Мистрис Джемс сняла шляпу, умылась в кухне самым жестким желтым мылом, не заботясь, полезно ли оно для ее кожи, надела чистый чепчик и пошла засвидетельствовать свое почтение уезжавшему жильцу. Его чемодан и мешок были вынесены в старомодную низкую прихожую, у дверей ждала кингсберийская почтовая карета. Грация стояла у окна, бледная как призрак. Отыщет ли он ее, чтобы проститься с ней? Или уедет, не сказав ни слова? Глаза света теперь видят его, доведет ли он хладнокровно свою жестокую роль до конца, не заботясь об ее страдании?
В прихожей послышался ее голос. Она начала слушать, как будто каждое слово было вдохновенным.
— Очень жаль, что приходится расстаться с вами, мистрис Редмайн, — сказал он своим ленивым тоном. — Я не ожидал, что сельская жизнь мне так понравится. Тысячу раз благодарю вас за ваше внимание. Ничто кроме крайней необходимости, не могло бы заставить меня расстаться с вами. Надеюсь, что вы позволите мне приехать к вам опять когда-нибудь.
— Мы всегда будем рады видеть вас, мистер Вальгри, — отвечала мистрис Джемс своим самым любезным тоном. — Трудно найти жильца, который доставил бы так мало беспокойства, как вы.

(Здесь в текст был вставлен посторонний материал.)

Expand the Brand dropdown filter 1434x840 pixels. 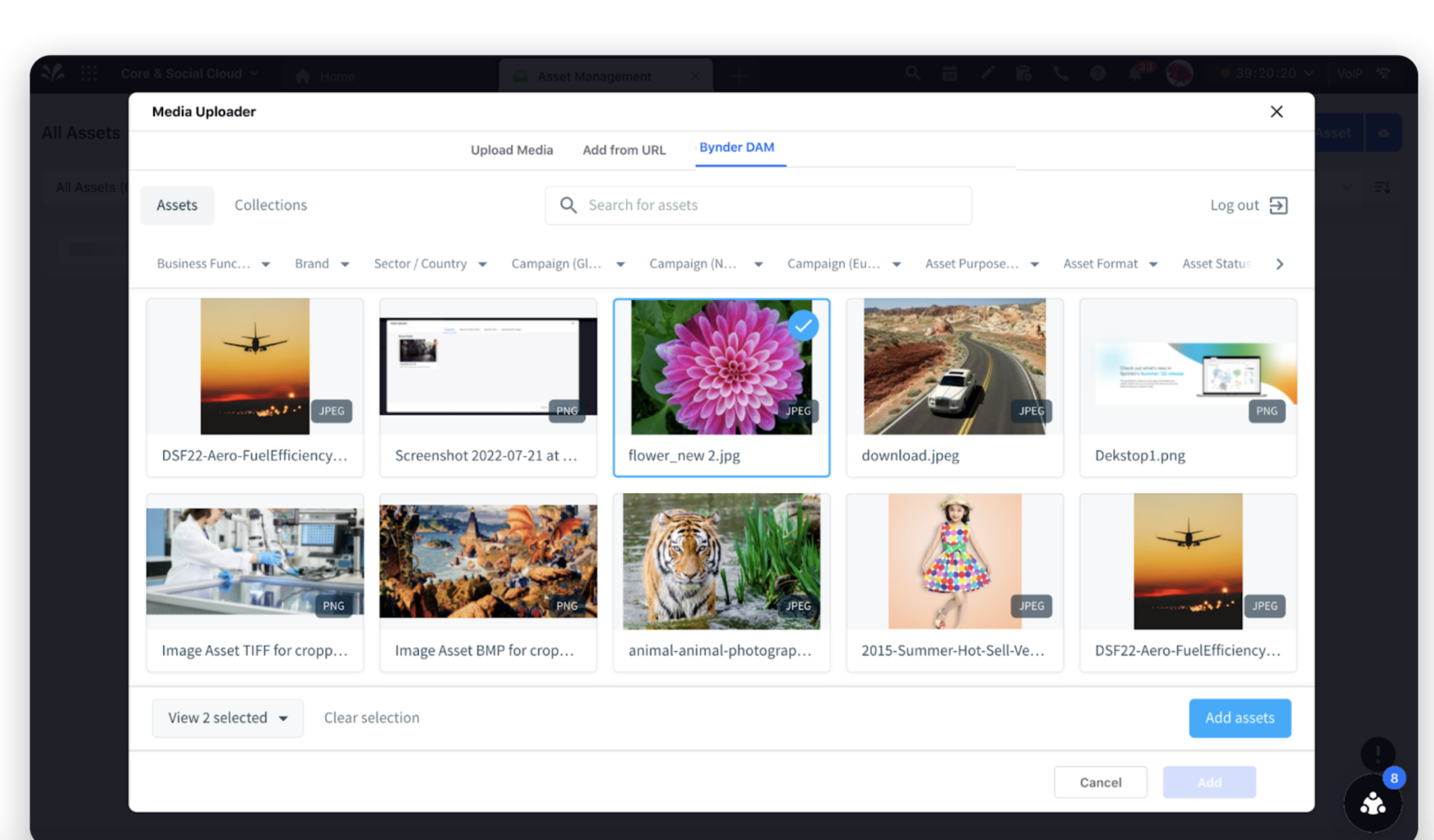click(320, 263)
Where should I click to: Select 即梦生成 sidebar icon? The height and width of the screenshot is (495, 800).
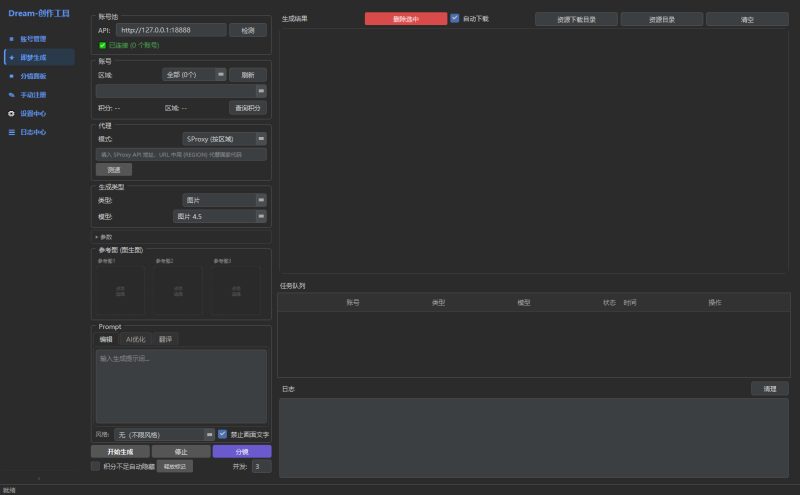click(x=12, y=57)
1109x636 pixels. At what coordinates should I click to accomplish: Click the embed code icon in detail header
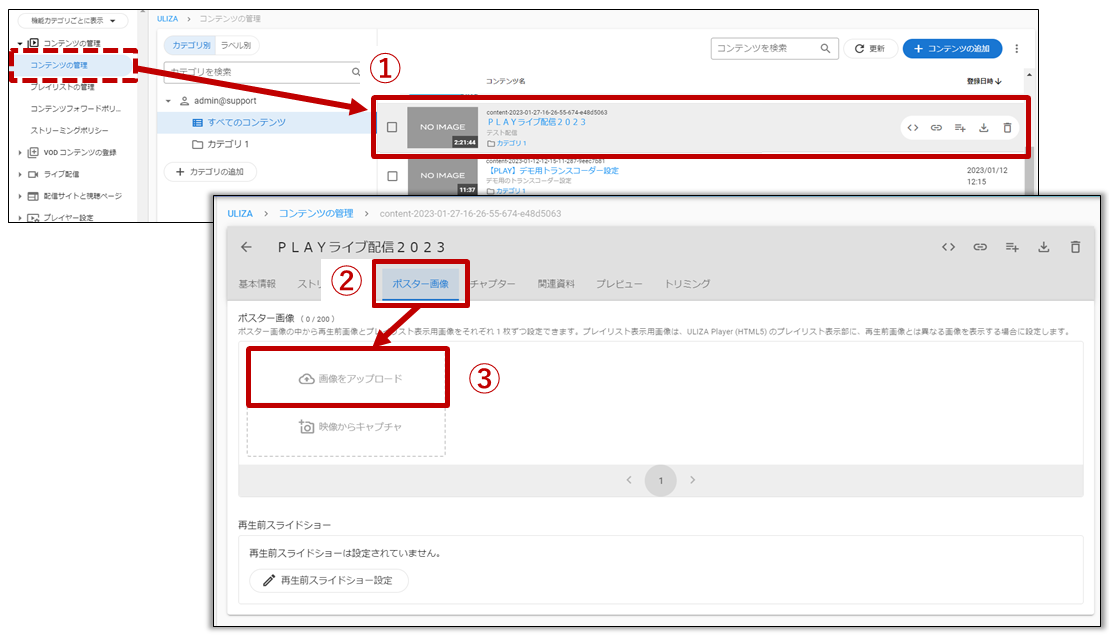(x=948, y=247)
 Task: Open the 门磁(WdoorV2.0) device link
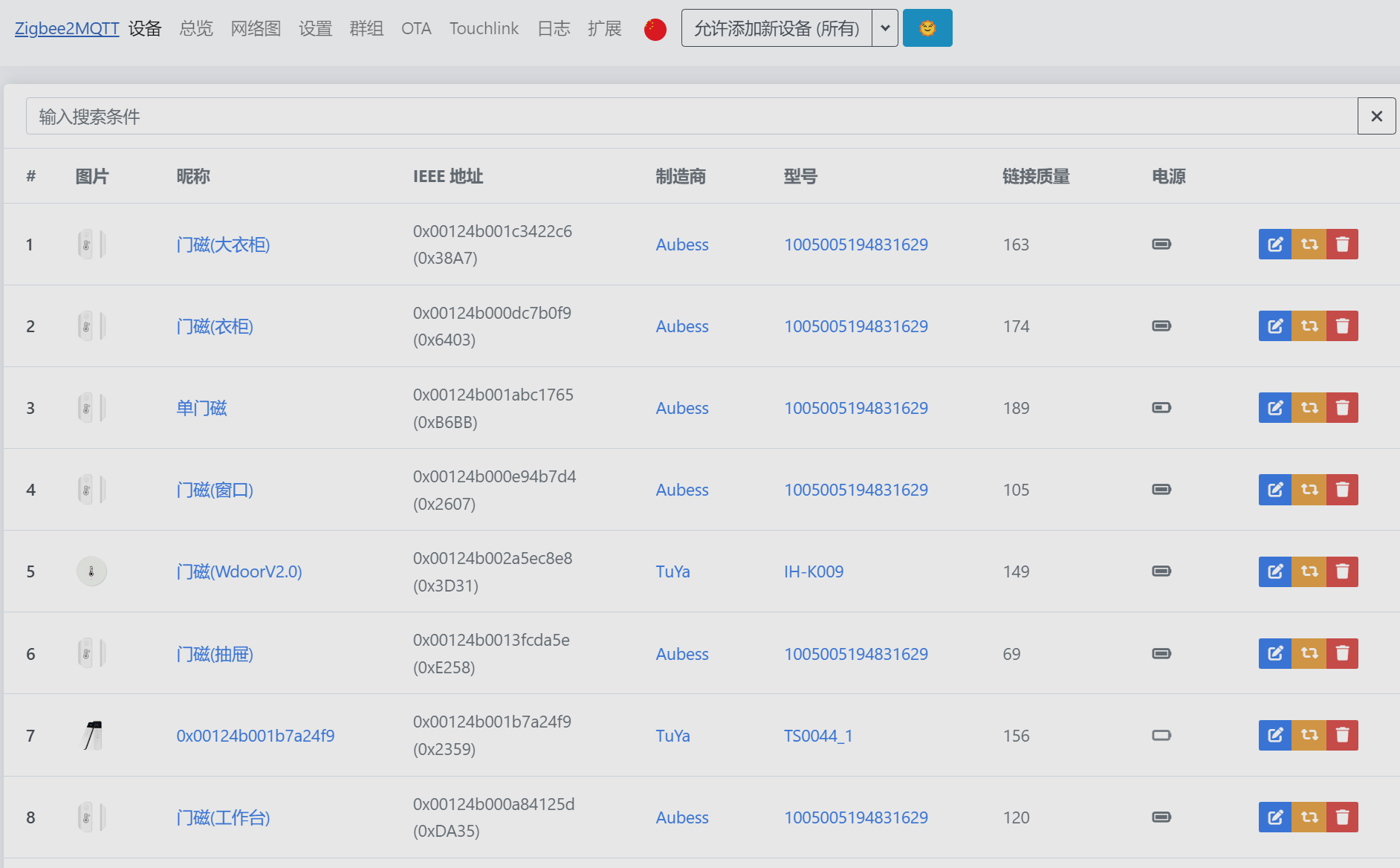pyautogui.click(x=239, y=571)
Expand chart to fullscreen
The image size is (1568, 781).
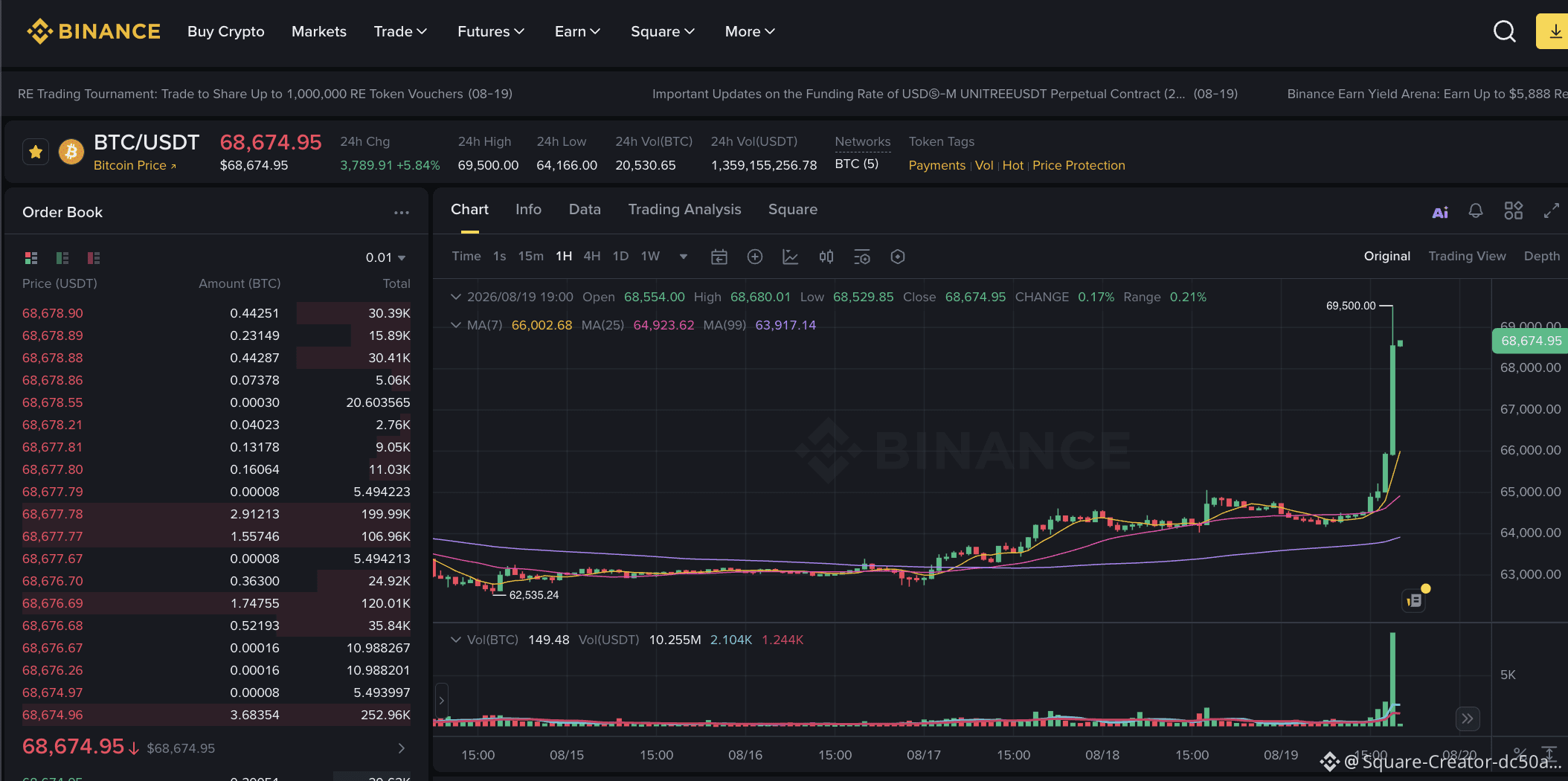click(x=1551, y=210)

Мистер Вальгрев слабо улыбнулся. Одно бедное молодое сердце было сильно обеспокоено его посещением. Он был человек практический, но не железный и его мучило сознание, что он принес зло этому дому.
Почтовая карета стояла у дверей, чемодан и мешок были уже укреплены на крышке, и нельзя было терять времени, чтобы не опоздать на поезд. Но мистер Вальгрев медлил и беспокойно смотрел по сторонам.
— Не проститься ли мне с вашею племянницей, мистрис Редмайн? — сказал он наконец.
— Вы очень внимательны, сэр. Грация действительно сочла бы себя обиженною, если бы вы уехали, не простившись с ней. Она у нас воспитывалась в пансионе и полна причуд. Да где же она? Грация!
При этом резком возгласе дверь гостиной быстро растворилась, и на пороге показалась Грация, бледная как полотно и едва способная стоять на ногах. К счастью для нее, внимание мистрис Джемс было отвлечено ее сыном и наследником, который в эту минуту разбил окно кареты, укладывая удочки жильца.
Долгое время образ Грации Редмайн, как он видел ее в ту минуту, преследовал Губерта Вальгрева. Бледное лицо, взгляд полный отчаяния и что-то дикое в глазах. Ее образ во многих видах преследовал его всю жизнь, но ужаснее всего было для него воспоминание об этом взгляде, об этой безмолвной мольбе.
Он подошел к ней и взял ее руку.
— Я не мог уехать, не простившись с вами, Грация, — сказал он. — Я говорил вашей тетушке, как счастлив я был здесь и что я намерен приехать опять когда-нибудь.